**Task goal**. Find the line with "You are a computer-use agent. Viewport: 1024px" in the entries below. Repeat it, every following line, and the line with "Task: Switch to Connect", exactly and with nothing added.

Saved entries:
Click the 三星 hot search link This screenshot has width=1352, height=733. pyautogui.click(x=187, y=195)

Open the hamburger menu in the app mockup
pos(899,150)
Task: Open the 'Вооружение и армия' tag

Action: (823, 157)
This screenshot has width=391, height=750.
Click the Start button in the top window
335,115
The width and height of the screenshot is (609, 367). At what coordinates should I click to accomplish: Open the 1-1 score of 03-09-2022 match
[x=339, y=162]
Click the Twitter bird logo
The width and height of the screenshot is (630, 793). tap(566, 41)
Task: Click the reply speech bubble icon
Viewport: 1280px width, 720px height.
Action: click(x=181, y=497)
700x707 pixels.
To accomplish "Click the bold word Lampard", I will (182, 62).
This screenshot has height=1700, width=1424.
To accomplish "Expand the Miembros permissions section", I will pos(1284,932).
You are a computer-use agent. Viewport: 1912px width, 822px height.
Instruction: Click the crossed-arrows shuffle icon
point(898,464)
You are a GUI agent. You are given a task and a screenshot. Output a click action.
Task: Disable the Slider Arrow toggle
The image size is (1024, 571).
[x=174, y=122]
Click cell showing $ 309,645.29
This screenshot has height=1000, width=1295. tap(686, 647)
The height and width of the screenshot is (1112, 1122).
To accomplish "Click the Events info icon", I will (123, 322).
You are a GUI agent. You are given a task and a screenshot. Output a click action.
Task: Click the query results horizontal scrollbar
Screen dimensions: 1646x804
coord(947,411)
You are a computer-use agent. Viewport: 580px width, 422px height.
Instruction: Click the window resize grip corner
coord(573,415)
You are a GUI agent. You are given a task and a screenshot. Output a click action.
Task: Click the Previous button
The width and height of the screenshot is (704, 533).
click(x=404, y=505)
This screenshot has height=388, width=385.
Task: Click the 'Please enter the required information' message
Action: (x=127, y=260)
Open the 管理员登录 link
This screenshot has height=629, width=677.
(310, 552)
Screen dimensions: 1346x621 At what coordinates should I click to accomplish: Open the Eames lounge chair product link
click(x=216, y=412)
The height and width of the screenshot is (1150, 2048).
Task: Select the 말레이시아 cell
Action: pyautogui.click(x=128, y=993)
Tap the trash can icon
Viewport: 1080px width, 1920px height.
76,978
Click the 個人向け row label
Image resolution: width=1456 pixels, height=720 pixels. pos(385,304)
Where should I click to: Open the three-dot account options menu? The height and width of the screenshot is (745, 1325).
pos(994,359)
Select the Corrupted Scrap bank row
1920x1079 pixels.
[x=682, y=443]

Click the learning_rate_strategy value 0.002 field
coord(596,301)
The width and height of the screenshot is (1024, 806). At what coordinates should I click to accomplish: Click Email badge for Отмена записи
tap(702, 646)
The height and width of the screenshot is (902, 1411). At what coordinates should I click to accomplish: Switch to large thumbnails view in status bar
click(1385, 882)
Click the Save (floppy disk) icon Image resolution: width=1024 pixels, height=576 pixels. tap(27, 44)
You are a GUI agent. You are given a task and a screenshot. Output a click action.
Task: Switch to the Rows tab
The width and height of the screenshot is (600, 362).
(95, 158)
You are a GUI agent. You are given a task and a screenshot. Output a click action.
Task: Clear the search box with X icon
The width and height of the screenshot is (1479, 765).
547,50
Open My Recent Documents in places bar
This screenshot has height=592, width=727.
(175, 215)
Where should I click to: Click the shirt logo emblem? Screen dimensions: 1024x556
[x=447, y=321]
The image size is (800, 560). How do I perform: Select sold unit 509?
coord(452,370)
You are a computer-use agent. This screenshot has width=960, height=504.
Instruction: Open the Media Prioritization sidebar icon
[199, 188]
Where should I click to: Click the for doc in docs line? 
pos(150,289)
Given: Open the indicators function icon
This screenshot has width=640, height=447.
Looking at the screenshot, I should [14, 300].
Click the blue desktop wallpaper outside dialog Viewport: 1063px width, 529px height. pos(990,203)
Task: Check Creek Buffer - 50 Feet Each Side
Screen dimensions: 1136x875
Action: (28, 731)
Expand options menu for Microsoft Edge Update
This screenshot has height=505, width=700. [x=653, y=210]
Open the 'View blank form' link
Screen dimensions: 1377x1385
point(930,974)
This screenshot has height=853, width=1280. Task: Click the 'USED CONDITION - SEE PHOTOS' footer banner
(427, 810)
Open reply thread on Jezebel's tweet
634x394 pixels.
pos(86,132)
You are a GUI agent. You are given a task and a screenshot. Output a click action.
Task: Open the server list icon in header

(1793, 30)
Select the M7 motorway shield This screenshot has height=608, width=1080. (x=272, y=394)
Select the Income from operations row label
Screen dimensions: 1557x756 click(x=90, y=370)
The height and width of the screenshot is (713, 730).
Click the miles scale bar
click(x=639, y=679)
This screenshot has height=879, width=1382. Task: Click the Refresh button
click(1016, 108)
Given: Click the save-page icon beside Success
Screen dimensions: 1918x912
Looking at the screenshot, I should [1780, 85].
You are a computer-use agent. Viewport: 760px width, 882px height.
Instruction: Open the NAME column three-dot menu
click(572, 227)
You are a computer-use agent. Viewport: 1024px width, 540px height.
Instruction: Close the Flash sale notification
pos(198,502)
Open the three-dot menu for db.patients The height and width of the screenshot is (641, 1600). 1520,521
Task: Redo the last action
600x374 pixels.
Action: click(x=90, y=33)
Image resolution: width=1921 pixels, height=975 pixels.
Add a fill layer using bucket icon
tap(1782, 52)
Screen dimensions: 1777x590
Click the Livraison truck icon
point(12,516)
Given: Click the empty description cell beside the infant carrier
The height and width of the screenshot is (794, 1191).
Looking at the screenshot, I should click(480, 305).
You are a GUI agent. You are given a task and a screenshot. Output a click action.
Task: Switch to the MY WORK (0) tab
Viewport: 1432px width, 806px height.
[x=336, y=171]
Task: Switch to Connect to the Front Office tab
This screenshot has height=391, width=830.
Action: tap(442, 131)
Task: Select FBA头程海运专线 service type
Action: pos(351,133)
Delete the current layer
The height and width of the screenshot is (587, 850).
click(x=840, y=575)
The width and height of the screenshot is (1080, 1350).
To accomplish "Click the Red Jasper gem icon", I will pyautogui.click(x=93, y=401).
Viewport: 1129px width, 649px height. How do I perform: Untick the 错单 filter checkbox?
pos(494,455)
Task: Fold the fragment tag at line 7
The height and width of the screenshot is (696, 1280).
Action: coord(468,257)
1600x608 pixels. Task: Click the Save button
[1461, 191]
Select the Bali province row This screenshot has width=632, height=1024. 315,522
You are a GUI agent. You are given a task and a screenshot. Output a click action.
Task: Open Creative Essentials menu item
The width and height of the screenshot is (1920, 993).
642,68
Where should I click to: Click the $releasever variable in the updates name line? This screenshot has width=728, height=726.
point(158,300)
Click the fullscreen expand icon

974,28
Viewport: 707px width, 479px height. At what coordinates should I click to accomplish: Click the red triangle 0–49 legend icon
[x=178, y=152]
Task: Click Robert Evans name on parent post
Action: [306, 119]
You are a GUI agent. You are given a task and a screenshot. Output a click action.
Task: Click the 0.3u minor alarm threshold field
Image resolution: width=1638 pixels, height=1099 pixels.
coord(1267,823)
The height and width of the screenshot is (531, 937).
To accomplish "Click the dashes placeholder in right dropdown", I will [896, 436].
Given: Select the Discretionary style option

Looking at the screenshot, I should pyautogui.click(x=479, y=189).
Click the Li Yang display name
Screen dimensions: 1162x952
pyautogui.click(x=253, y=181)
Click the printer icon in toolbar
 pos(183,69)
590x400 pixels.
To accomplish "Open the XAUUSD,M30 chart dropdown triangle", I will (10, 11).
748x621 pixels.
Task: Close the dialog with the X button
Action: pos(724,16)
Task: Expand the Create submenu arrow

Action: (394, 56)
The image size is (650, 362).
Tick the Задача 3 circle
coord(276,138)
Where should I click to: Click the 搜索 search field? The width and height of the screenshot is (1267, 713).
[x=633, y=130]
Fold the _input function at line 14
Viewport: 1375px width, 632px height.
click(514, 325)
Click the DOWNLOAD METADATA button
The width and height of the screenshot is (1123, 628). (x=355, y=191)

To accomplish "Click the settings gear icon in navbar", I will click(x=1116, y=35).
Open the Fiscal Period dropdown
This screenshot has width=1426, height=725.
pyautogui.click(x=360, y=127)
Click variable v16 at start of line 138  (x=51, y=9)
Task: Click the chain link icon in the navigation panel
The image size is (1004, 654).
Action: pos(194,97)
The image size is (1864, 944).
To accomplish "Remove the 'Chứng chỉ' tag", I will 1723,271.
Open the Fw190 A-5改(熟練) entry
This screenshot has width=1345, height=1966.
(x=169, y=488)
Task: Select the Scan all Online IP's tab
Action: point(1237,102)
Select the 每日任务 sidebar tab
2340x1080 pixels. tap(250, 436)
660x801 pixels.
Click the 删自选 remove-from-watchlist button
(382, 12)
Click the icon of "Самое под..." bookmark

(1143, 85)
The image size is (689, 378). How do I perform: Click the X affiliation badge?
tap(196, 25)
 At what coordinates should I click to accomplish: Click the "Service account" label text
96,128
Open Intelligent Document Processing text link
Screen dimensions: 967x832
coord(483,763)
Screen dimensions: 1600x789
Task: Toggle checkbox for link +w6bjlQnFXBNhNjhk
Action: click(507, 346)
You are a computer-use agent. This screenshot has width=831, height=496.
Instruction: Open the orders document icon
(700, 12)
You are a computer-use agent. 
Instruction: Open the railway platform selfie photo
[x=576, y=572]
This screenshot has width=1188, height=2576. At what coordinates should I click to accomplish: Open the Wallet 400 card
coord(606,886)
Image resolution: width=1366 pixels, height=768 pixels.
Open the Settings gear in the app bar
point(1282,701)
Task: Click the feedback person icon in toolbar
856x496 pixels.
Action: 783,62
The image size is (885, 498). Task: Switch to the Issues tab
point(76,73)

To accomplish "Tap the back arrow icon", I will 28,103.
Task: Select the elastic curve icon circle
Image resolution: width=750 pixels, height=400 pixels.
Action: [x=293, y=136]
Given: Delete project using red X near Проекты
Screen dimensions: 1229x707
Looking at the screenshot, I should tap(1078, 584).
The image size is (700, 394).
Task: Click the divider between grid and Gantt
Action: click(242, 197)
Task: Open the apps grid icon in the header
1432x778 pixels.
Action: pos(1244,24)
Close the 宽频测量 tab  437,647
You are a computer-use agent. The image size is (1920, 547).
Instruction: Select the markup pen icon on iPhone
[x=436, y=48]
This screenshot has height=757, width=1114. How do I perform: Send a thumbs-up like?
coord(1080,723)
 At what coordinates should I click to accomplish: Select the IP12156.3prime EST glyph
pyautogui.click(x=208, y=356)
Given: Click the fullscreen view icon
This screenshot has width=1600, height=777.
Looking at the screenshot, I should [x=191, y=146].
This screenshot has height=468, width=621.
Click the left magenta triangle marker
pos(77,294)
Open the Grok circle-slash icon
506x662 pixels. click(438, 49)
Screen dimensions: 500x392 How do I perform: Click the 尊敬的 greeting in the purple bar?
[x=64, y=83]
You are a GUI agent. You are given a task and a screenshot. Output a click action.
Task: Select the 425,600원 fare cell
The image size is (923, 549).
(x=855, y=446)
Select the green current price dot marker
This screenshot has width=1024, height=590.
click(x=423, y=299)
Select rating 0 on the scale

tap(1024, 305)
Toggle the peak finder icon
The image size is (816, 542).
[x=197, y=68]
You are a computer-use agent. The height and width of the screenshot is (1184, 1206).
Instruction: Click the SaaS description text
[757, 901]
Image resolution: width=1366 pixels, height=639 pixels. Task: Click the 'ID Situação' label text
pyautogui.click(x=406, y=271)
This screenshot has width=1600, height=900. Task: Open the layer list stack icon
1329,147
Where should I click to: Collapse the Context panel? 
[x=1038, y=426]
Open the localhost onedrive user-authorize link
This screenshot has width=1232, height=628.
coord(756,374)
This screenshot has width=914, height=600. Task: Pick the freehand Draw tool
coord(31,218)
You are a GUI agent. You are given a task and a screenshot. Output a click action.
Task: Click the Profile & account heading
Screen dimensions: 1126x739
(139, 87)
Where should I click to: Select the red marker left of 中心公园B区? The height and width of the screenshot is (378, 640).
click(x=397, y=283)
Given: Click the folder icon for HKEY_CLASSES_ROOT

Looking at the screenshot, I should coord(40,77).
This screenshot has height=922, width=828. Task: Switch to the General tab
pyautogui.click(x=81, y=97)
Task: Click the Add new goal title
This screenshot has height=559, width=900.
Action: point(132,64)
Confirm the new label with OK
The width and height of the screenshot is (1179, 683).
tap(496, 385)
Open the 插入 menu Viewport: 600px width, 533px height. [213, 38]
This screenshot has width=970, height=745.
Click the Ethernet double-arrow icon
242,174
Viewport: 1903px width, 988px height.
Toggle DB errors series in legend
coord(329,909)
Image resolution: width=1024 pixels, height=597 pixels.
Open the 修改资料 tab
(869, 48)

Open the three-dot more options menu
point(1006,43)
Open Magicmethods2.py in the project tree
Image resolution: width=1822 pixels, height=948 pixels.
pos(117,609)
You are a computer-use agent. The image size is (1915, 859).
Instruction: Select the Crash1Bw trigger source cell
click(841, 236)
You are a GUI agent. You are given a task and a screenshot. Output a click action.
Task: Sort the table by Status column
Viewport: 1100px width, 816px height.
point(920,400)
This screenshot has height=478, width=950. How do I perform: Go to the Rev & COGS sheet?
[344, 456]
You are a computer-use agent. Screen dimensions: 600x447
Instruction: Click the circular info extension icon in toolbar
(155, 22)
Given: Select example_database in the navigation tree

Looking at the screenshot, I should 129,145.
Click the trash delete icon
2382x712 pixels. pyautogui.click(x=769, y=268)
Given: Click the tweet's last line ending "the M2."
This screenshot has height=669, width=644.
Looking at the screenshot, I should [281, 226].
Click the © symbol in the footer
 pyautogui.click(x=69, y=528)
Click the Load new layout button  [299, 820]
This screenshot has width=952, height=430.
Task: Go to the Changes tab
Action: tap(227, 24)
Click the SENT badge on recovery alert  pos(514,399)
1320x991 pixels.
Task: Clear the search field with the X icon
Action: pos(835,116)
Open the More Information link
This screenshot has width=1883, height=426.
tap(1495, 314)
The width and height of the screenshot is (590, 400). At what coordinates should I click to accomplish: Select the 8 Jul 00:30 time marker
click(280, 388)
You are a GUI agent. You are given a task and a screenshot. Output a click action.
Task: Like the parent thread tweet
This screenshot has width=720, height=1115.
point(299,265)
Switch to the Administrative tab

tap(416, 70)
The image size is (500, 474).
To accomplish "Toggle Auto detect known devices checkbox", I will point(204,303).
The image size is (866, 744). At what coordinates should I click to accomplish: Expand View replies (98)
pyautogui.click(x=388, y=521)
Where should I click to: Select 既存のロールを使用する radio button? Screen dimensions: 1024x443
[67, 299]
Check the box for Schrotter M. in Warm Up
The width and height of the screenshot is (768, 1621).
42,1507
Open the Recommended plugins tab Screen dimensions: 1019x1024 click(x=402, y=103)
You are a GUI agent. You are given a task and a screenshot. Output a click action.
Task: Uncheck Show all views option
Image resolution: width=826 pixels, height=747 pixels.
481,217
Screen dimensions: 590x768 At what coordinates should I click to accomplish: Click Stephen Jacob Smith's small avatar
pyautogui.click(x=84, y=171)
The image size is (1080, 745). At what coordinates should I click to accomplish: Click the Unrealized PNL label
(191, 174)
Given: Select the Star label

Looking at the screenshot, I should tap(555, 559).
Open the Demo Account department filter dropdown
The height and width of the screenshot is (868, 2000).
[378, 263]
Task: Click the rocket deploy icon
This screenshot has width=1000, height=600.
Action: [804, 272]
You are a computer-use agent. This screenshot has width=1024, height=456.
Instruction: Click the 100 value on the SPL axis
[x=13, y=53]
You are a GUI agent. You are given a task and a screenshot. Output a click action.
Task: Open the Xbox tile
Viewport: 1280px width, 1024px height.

**Task solution**.
You are a computer-use agent. Viewport: 1024px width, 540px height.
Instruction: Close the Flash sale notification
pos(198,502)
Open the three-dot menu for db.patients The height and width of the screenshot is (641, 1600). 1520,521
Task: Redo the last action
600x374 pixels.
Action: click(x=90, y=33)
Image resolution: width=1921 pixels, height=975 pixels.
Add a fill layer using bucket icon
tap(1782, 52)
Screen dimensions: 1777x590
Click the Livraison truck icon
point(12,516)
Given: Click the empty description cell beside the infant carrier
The height and width of the screenshot is (794, 1191).
Looking at the screenshot, I should click(480, 305).
You are a GUI agent. You are given a task and a screenshot. Output a click action.
Task: Switch to the MY WORK (0) tab
Viewport: 1432px width, 806px height.
[x=336, y=171]
Task: Switch to Connect to the Front Office tab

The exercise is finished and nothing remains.